I was jealous. Angry, even.

I thought, "you can have your stupid Crockpot Club! I'm just going to sit over here with my NEW friends and eat my lunchable and fruit-by-the-foot with my Hi-C orange drink. Hmph. Who do they think they are anyways, with their dumb crockpot meals?" What was I, in middle school again? It was like having horrible flashbacks to every moment in childhood where you were rejected or not chosen to be one of "the chosen". Anyone? Anyone? Anyways, as I sat thinking about this, I realized a few things.

One is that there are people who like to take high school behavior with them into adult life. There is no avoiding it, unfortunately. You'll hear (and sadly be sucked in sometimes) to gossip about "did you see what so-and-so is wearing? Gross." or "can you believe that so-and-so did this?" Also, most of the time people just like to be in their cliques, and they like to have control over those cliques and unintentionally (and sometimes intentionally) create exclusivity where they can. Everyone wants to be a part of something, right? And finally I realized that contrary to what I believed throughout my school years growing up, it's ok to not be a part of that...mainly because A.) I don't like cooking on command and am barely even able to cook for myself most days and B.) I am 25, not 14. I have my own contributions and personality and most sane people will not judge me on whether or not I made it in to Crockpot Club. I generally succeed at life without that accolade to decorate my LinkedIn with.
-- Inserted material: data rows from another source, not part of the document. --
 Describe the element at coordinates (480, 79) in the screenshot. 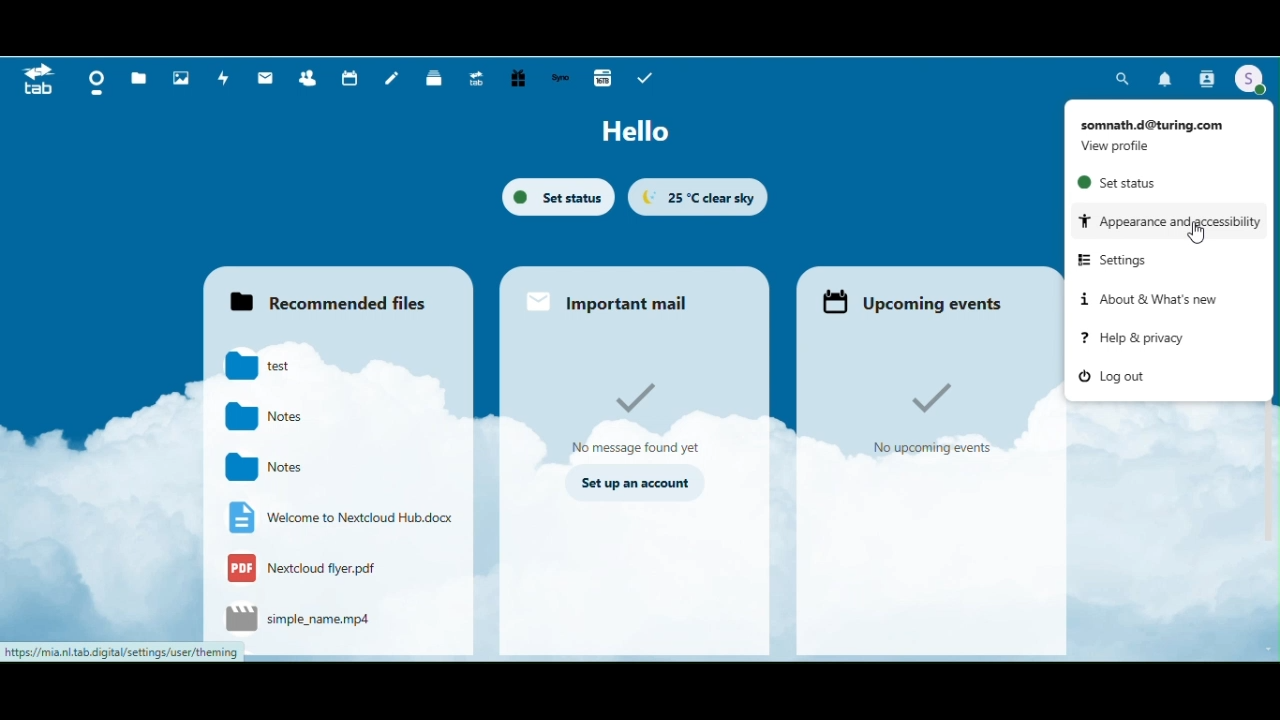

I see `Upgrade` at that location.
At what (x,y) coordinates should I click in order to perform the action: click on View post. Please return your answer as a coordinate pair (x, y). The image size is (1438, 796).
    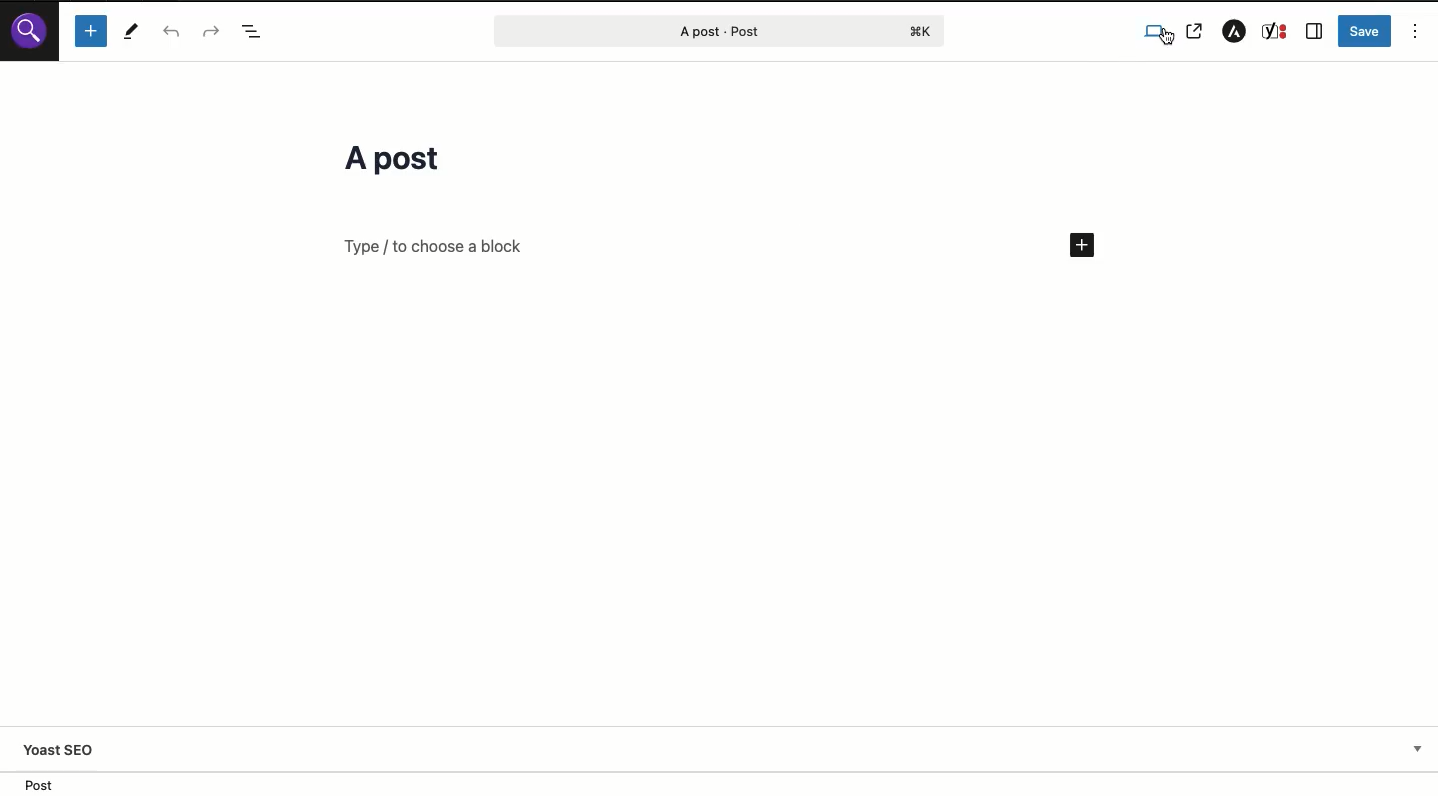
    Looking at the image, I should click on (1198, 31).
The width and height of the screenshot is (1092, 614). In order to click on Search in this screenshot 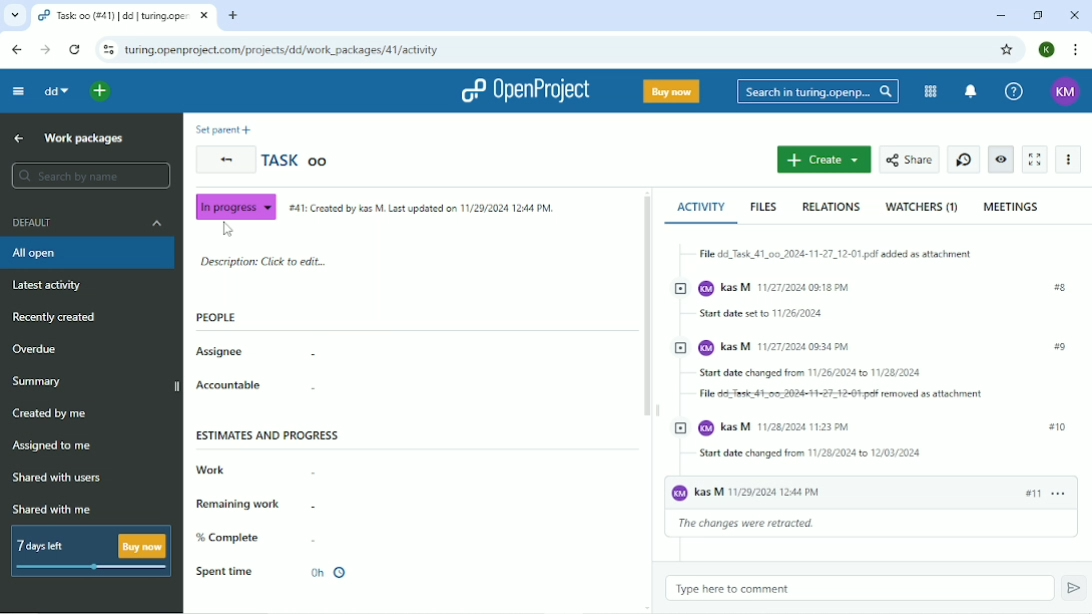, I will do `click(816, 92)`.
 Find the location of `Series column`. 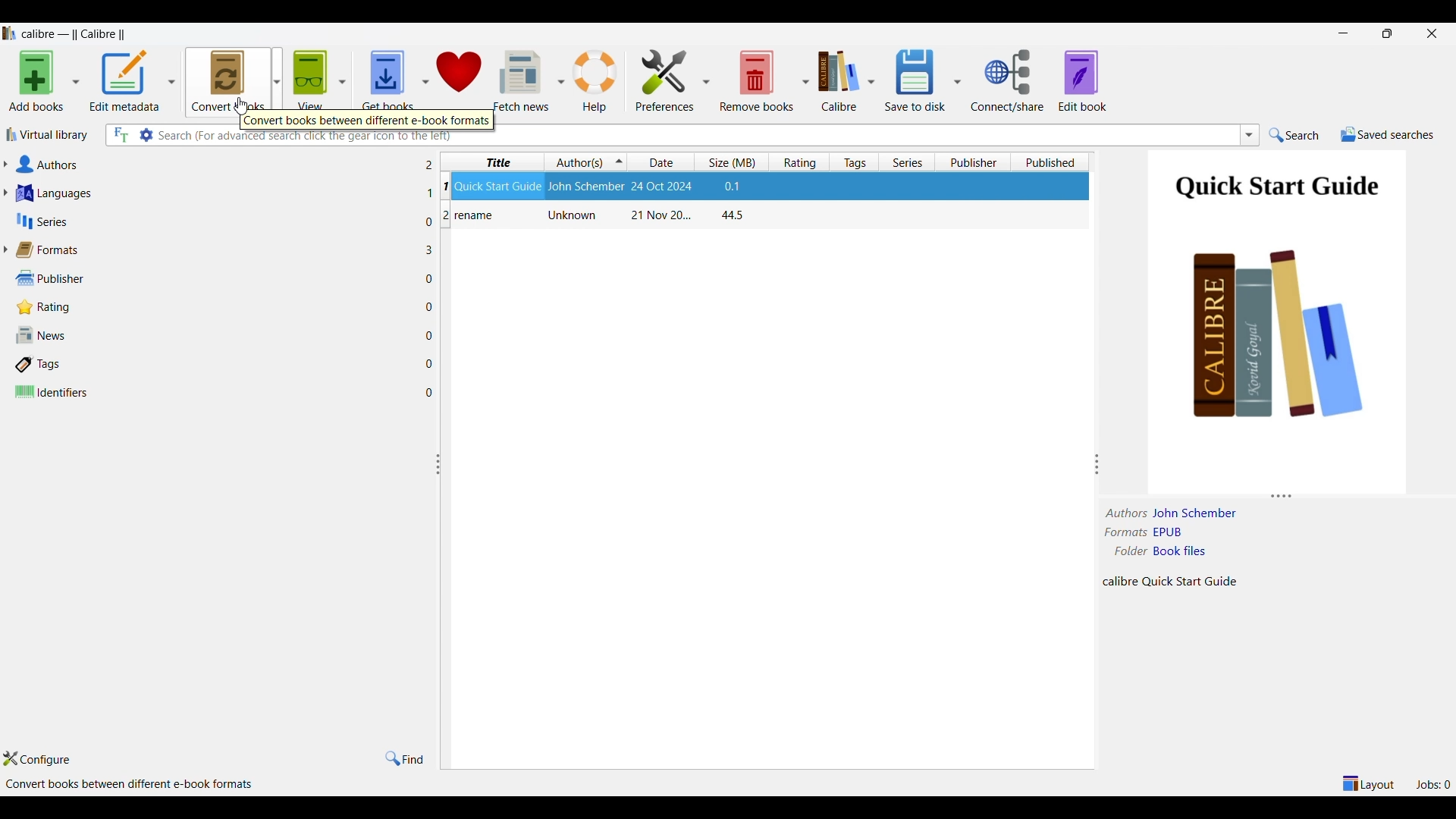

Series column is located at coordinates (906, 162).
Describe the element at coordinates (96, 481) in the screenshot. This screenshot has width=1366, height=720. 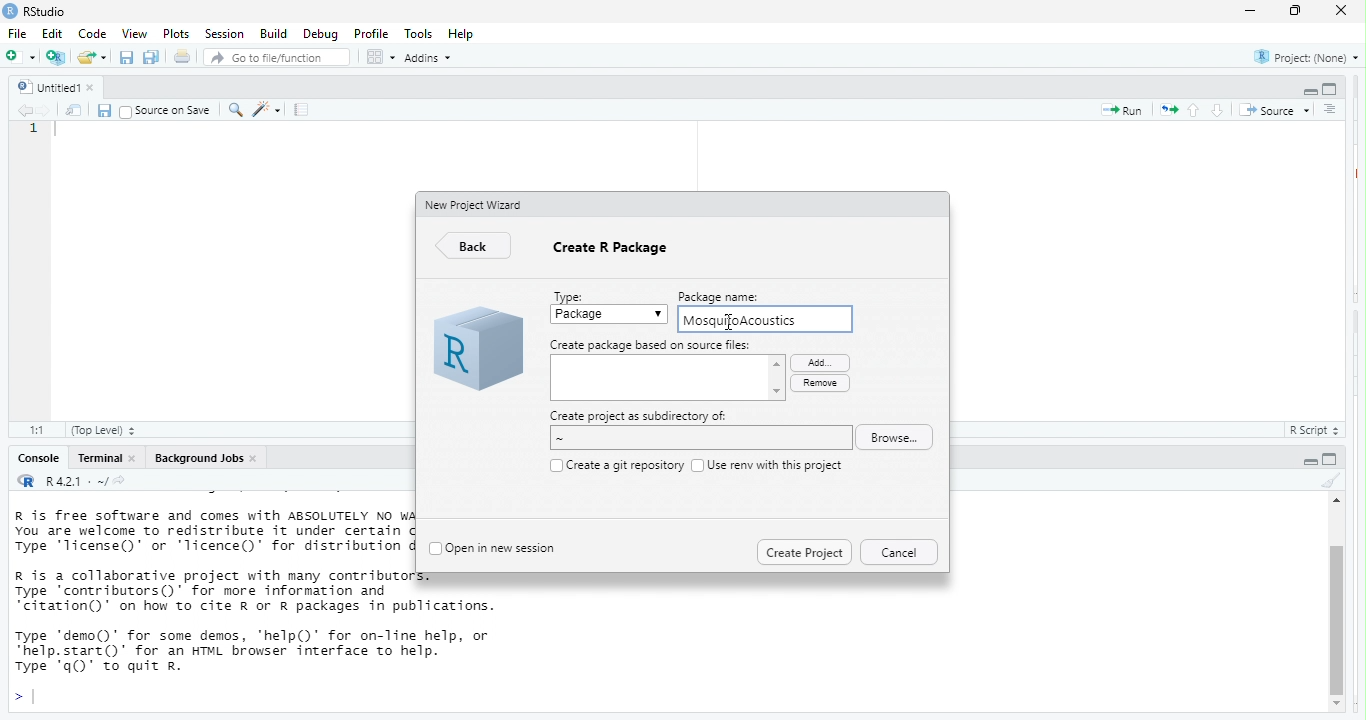
I see ` R421: ~/` at that location.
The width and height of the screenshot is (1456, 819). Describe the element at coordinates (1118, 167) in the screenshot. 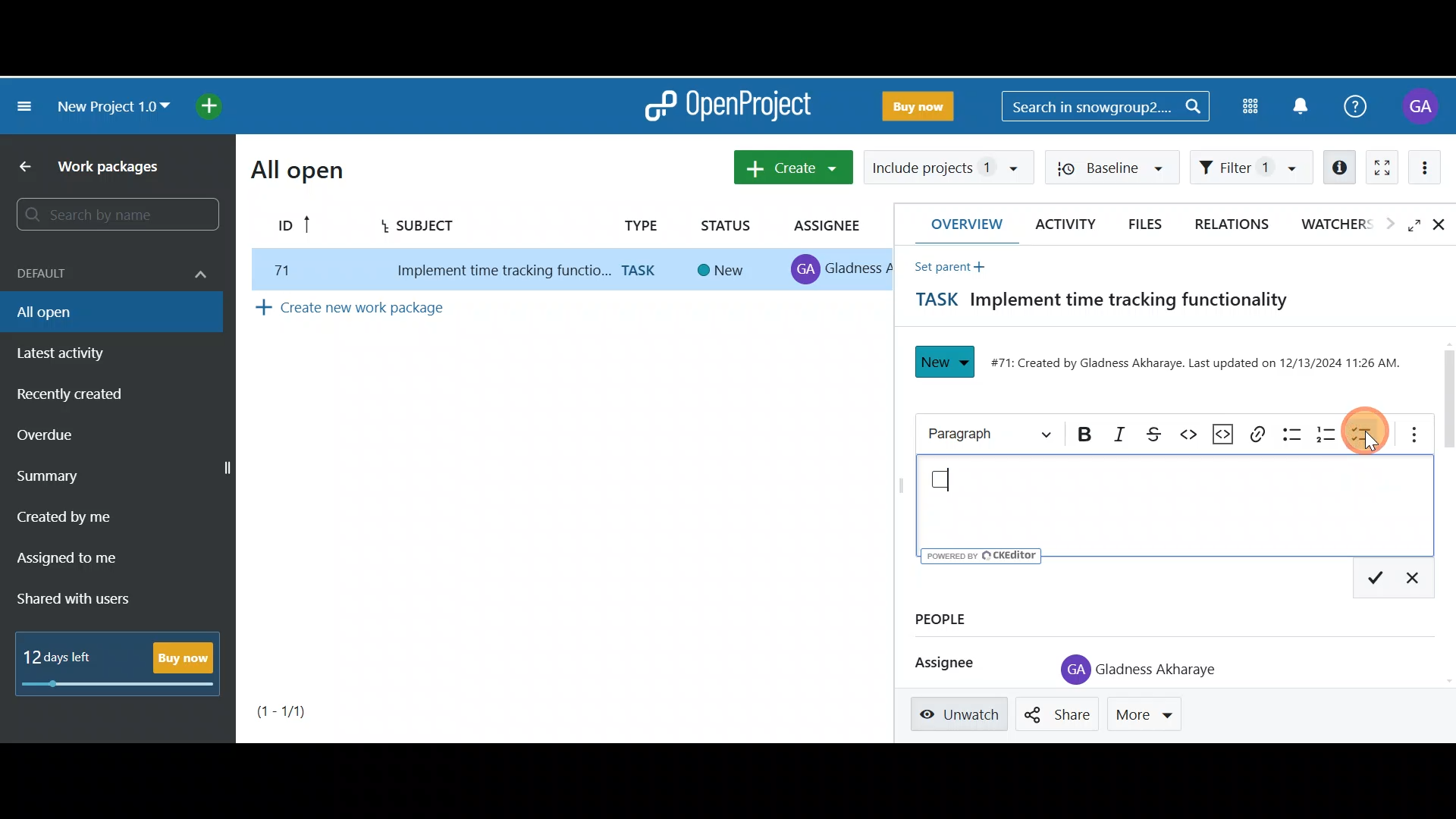

I see `Baseline` at that location.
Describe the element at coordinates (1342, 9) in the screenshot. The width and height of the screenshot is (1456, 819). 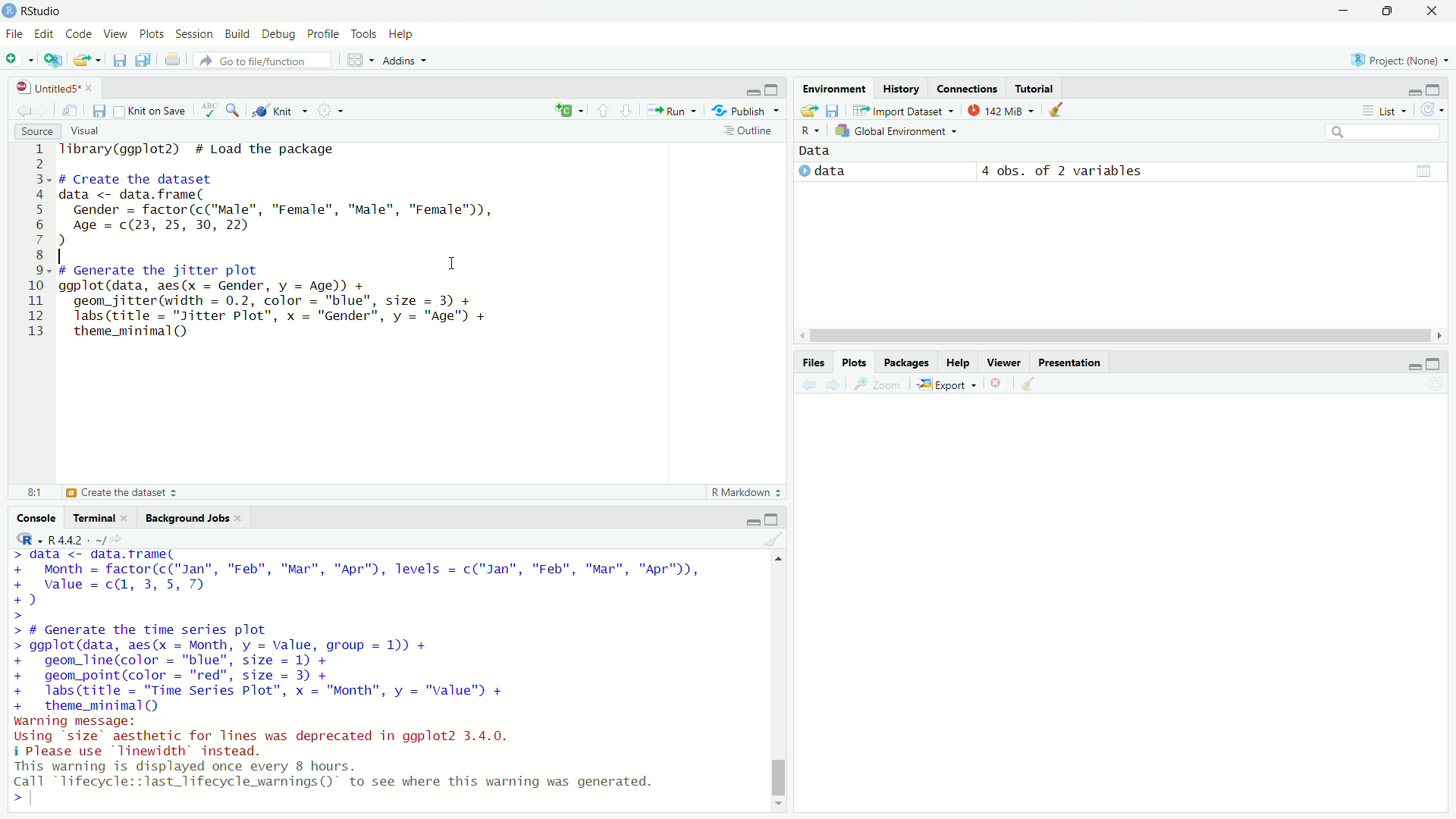
I see `minimize` at that location.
At the end of the day, I'm grateful for things like the Crockpot Club...because it reminds me of how easy it is to make things exclusive, and how important it is to make people feel on the inside when I can. When you get down to it, we're all just trying to live this crazy life the best way we can...so we might as well try and support each other in it instead of alienate.

I was encouraged to write a post about this on here by my close friend Katie (52beautifulthings.com). She has a wonderful, inspiring blog that you should check out. I am truly honored to know her. And I know that she would always include me in her Crockpot Club.

And it is with these thoughts that I send you off to the rest of the week: remember to be open, and not closed. Be open to including and being surprised by people. I promise it will be worth it.